▸ WHAT THE TASK ASKS
Give all of the records again precisely, excluding whatever pictures they contain.

▸ THE DATA
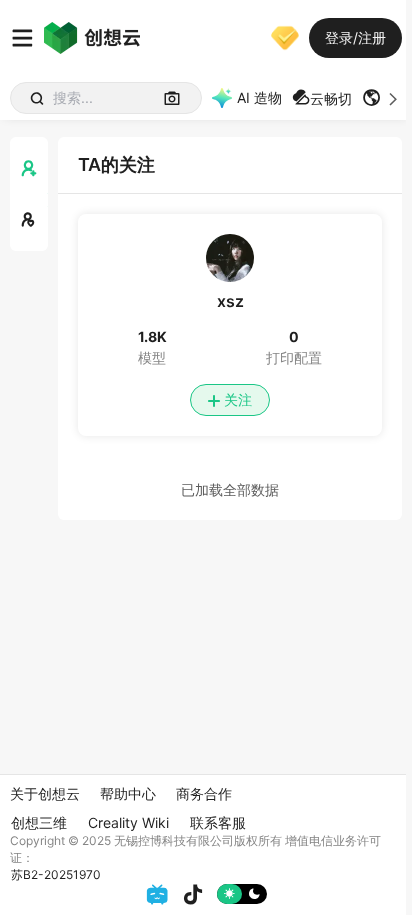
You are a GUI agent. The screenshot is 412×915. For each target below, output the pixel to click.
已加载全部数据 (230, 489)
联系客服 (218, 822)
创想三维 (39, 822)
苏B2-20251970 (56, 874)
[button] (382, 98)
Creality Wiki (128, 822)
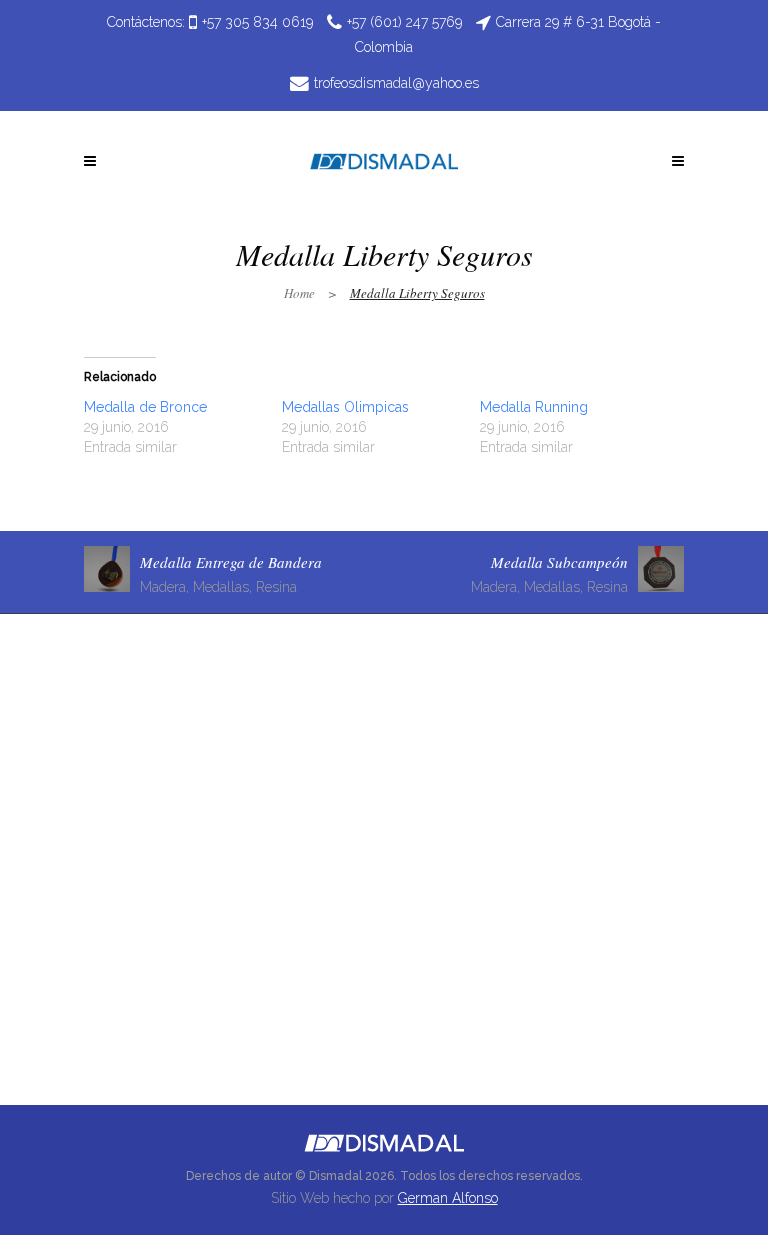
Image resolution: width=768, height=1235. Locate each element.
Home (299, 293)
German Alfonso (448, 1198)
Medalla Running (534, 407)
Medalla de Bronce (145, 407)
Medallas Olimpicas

▸ SOLUTION FOR THIS PROBLEM
You are a GUI agent. The screenshot is 412×915. For each target below, output the pixel to click.
已加载全部数据 (230, 489)
联系客服 (218, 822)
创想三维 (39, 822)
苏B2-20251970 (56, 874)
[button] (382, 98)
Creality Wiki (128, 822)
Image resolution: width=768, height=1235. Locate each element.
Home (299, 293)
German Alfonso (448, 1198)
Medalla Running (534, 407)
Medalla de Bronce (145, 407)
Medallas Olimpicas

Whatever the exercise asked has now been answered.